Input START

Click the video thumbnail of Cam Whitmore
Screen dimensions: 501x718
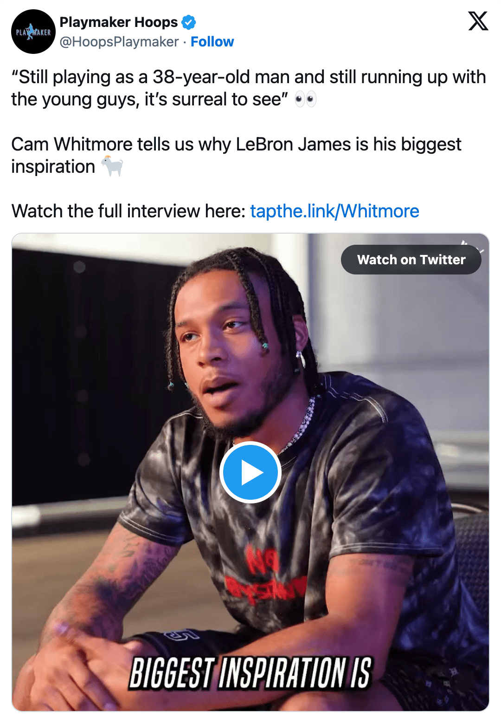pyautogui.click(x=251, y=472)
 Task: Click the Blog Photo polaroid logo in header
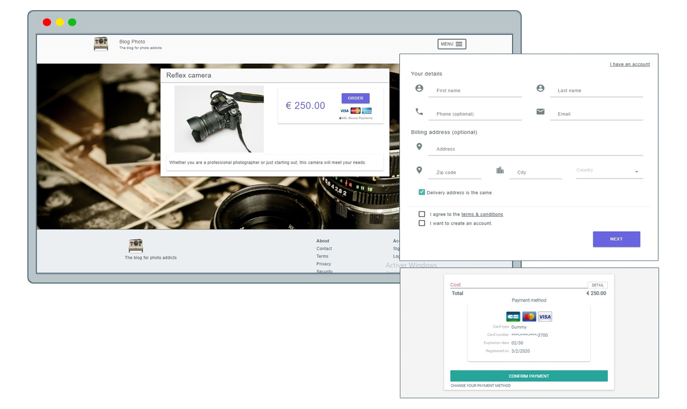pyautogui.click(x=101, y=44)

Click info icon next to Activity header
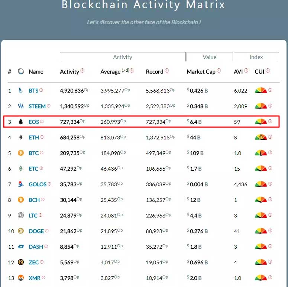(x=82, y=70)
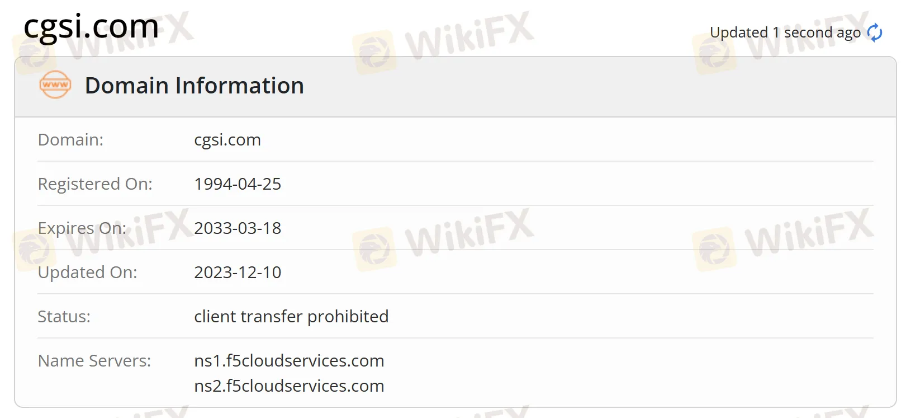Click name server ns2.f5cloudservices.com
Viewport: 906px width, 418px height.
tap(289, 386)
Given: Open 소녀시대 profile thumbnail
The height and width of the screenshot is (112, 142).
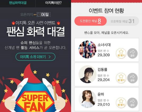Looking at the screenshot, I should [87, 50].
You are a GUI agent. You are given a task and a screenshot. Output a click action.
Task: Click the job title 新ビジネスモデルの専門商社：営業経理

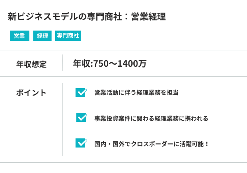(x=86, y=17)
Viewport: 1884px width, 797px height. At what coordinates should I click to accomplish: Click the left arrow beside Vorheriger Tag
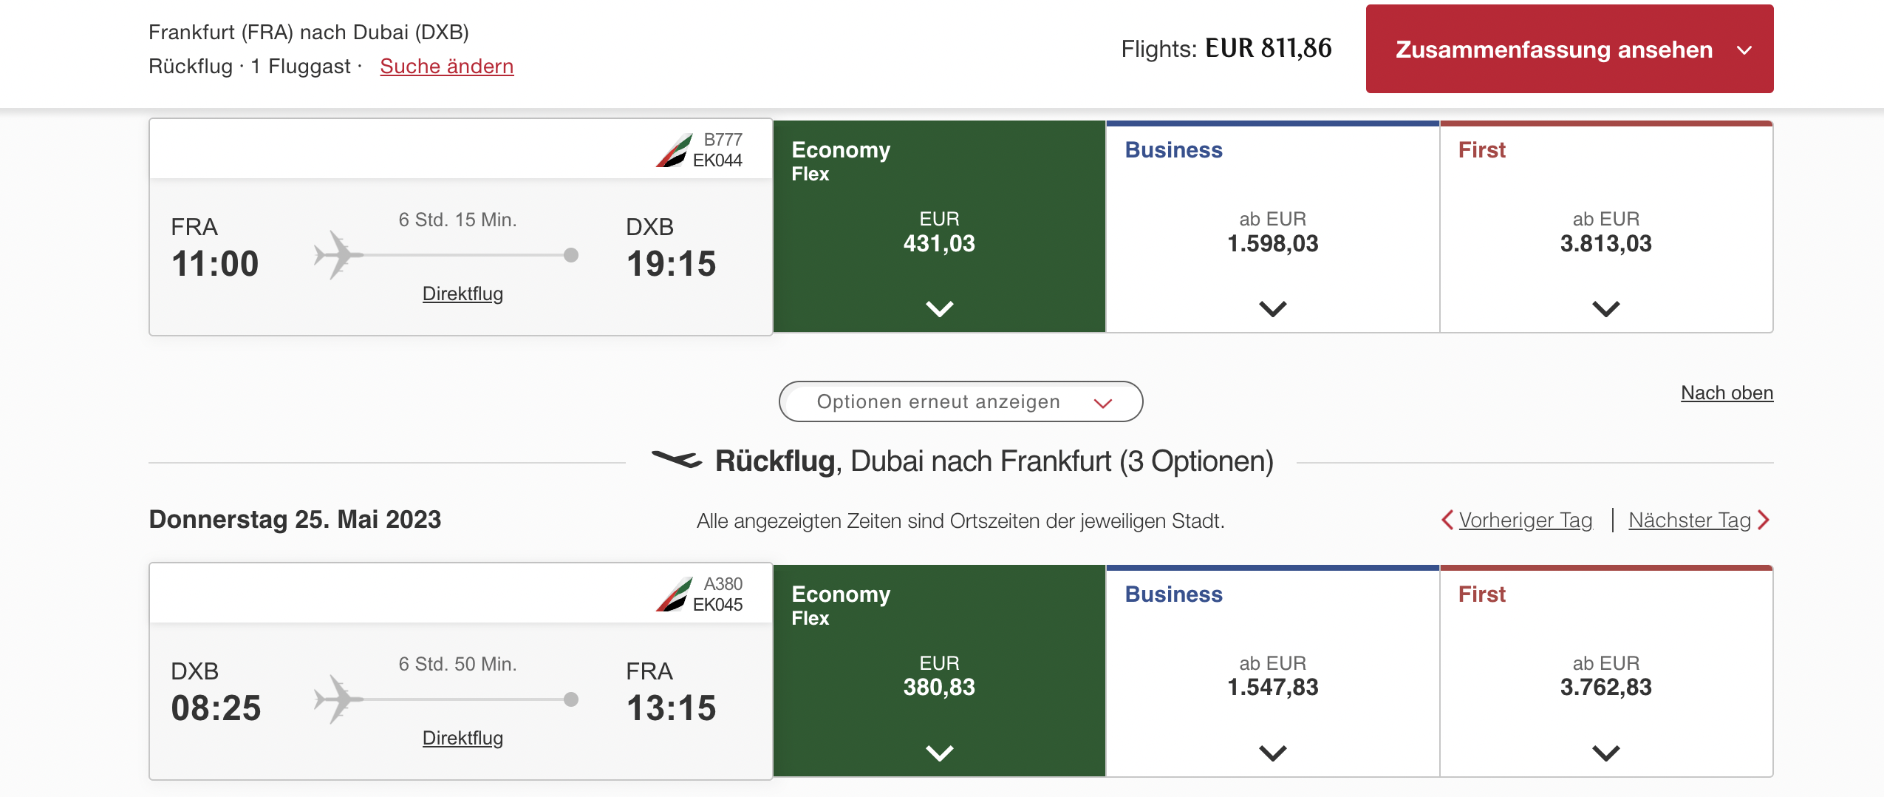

Input END

▸ Exercise objective
Which lines run from the one containing "Screen dimensions: 501x718" to the end of the data above? Set down those lines exactly, and only those, without any pictures.

▸ Solution below
Screen dimensions: 501x718
pyautogui.click(x=251, y=472)
 Task: Click the Blog Photo polaroid logo in header
pyautogui.click(x=101, y=44)

Click info icon next to Activity header
(x=82, y=70)
Click name server ns2.f5cloudservices.com
Viewport: 906px width, 418px height.
tap(289, 386)
Given: Open 소녀시대 profile thumbnail
The height and width of the screenshot is (112, 142).
Looking at the screenshot, I should [87, 50].
You are a GUI agent. You are given a task and a screenshot. Output a click action.
Task: Click the job title 新ビジネスモデルの専門商社：営業経理

(x=86, y=17)
Viewport: 1884px width, 797px height. At what coordinates should I click to accomplish: Click the left arrow beside Vorheriger Tag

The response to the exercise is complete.